I’ve been reflecting lately on the spiritual power of “doing nothing.” The importance of moments of quiet reflection — even those that don’t seem overtly spiritual at all. For example, this morning I had an unexpected moment of time alone…my kids miraculously “slept in” and I was sitting with a mug of hot tea at the kitchen table at 7 AM, stunned that I hadn’t been put to work yet with breakfast, etc. I had gotten up early to work (I usually write and edit from 5 to 7 b/c I’m a morning person), but my computer wasn’t working right and I also didn’t feel like working any more. So I just sat there with my tea and started to reflect on how tired and worn out I’ve let myself become over the past few weeks.
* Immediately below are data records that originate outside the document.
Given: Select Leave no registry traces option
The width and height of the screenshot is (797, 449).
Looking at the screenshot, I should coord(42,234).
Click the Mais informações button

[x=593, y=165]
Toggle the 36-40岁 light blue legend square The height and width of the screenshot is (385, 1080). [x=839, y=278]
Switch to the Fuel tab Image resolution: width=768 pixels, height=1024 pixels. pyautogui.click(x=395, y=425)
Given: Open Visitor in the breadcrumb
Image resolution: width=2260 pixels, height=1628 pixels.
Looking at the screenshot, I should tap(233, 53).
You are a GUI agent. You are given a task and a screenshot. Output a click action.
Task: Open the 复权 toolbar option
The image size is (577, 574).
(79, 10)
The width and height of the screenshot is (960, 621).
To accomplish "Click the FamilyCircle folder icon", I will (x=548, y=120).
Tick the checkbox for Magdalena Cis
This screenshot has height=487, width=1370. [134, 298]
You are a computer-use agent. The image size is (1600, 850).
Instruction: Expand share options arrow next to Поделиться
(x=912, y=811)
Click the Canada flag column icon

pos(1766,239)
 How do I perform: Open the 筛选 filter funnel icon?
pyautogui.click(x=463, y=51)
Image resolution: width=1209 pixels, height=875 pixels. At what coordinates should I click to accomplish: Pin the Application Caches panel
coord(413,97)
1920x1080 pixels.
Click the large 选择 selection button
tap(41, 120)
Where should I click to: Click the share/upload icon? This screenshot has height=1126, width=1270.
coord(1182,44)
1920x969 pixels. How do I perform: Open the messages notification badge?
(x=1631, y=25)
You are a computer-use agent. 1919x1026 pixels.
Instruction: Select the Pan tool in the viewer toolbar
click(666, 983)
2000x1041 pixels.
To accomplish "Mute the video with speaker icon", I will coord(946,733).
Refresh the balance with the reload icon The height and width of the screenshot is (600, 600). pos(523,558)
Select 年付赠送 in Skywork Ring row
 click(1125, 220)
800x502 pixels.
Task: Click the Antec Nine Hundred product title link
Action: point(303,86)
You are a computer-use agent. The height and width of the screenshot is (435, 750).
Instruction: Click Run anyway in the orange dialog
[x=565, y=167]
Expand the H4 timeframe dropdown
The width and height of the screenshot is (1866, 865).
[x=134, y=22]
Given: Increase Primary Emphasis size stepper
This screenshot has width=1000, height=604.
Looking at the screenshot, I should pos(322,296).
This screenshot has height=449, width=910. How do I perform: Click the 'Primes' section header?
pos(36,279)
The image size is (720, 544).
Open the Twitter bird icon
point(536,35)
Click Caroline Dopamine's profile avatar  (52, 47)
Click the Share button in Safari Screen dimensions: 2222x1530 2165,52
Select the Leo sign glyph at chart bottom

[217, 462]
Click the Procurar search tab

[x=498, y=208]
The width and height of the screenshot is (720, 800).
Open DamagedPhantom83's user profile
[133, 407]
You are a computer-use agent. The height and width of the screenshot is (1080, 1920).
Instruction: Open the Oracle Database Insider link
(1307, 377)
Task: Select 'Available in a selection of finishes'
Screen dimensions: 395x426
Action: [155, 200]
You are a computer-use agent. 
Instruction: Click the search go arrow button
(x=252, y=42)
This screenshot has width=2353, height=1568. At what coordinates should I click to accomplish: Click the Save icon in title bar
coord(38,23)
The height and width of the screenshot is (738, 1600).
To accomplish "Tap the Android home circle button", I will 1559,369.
I’ve got a repetitive problem with over-committing myself. For me it’s work commitments. For other moms I know, it’s too many volunteer or ministry commitments. Whatever it is, it seems that despite my love for all-things-Richard-Foster/contemplative spiritually stuff, I still get myself crammed into a pattern of living without any margin. There’s no wiggle room. And there’s definitely not time to just “be.”
And I feel like it’s a sin. Not in the work-myself-up-until-I-feel-guilty sense — but more that I’ve realized this is something I’ve done repeatedly. It’s something God has spoken to me about before, many times, but yet I keep getting myself into these situations without taking responsibility for my part in choosing to live this way. I’ve bought into our hidden cultural mantras about busyness making us feel important and have let my life get way too overcrowded.
Part of this is the reality of life as a mom. Whether you work outside the home, work from home, or your work is caring for your family/home, you know how it can be — a day can easily become filled with chaos before you’ve even eaten breakfast.
But that’s not what I’m talking about here. I’m talking about the choices we make that contribute to this. The choice to say “yes” to something when we should say NO. Ultimately, the choice to put “doing” ahead of “being.”
Let me rewrite a famous prayer. God grant me some serenity — any serenity — even if its just a pinch! And while you do that, I won’t just wait for a miracle. I recognize that I need to do my part too. I’ll pare away some of the needless layers that are suffocating the many opportunities for serenity that you provide. Amen and amen.